Can I be sure that the last inserted data is available in a distrubuted
table (based on tables from *ReplicatedMergeTree
family) after clickhouse
return control after an INSERT
request or NOT?
Say, I have a local table like the next one:
CREATE TABLE IF NOT EXISTS my_namespace.local_table ON CLUSTER my_cluster
(
`field1` UInt32,
`field2` String,
`timestamp` DateTime,
`array_field` Array(String)
)
ENGINE = ReplicatedMergeTree
PARTITION BY toYYYYMM(timestamp)
ORDER BY field
SETTINGS index_granularity = 128
And a distributed table which is used as a source for SELECT
(connected to the local above):
CREATE TABLE IF NOT EXISTS
my_namespace.distributed_table
ON CLUSTER
my_cluster
AS
my_namespace.distributed_table
ENGINE = Distributed('my_claster', 'my_namespace', 'distributed_table', sipHash64(field1))

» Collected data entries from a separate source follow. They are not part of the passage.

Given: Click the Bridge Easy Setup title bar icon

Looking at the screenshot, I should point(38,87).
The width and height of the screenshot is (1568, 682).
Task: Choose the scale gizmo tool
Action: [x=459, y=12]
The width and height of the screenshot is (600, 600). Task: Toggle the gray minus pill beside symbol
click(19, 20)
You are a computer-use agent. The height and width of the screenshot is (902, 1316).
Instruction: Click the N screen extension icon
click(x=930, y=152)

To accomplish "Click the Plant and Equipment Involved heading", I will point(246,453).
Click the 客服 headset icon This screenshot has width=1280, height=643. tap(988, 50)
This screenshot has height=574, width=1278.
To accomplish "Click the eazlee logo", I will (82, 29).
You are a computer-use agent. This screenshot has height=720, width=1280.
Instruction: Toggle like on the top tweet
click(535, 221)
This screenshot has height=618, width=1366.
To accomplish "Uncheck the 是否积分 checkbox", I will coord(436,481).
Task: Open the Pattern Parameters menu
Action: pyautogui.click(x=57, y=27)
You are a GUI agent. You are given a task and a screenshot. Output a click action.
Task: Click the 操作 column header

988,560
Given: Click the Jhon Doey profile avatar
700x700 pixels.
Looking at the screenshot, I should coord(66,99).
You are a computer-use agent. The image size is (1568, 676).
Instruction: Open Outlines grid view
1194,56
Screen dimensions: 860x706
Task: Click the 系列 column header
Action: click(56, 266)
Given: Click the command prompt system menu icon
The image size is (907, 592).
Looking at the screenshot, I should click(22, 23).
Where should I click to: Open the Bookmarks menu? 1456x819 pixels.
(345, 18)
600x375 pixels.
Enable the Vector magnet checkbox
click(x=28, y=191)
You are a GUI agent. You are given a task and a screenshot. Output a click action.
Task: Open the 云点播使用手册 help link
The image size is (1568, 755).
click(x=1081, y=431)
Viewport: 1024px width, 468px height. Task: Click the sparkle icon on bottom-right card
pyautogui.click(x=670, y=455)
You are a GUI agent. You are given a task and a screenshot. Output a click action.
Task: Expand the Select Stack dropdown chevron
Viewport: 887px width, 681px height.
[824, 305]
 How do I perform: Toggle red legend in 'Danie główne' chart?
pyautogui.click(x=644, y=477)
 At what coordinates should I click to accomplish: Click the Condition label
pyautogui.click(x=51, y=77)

After inserting some amount of data to the distributed table (my_namespace.distributed_table
) I'd like to remove some rows
with ALTER
and a subquery
with SELECT
:
ALTER TABLE
my_namespace.distributed_table
DELETE WHERE
concat(toString(field1), toString(timestamp)) not in
(
SELECT
concat(toString(field1), toString(max(timestamp)))
FROM
my_namespace.distributed_table
GROUP BY
field1
)
I suppose the inserted rows
will be available when DELETING
.
Can it be inserted at some replica(s) only and can it be not available immediately for SELECT
queries like the query
above?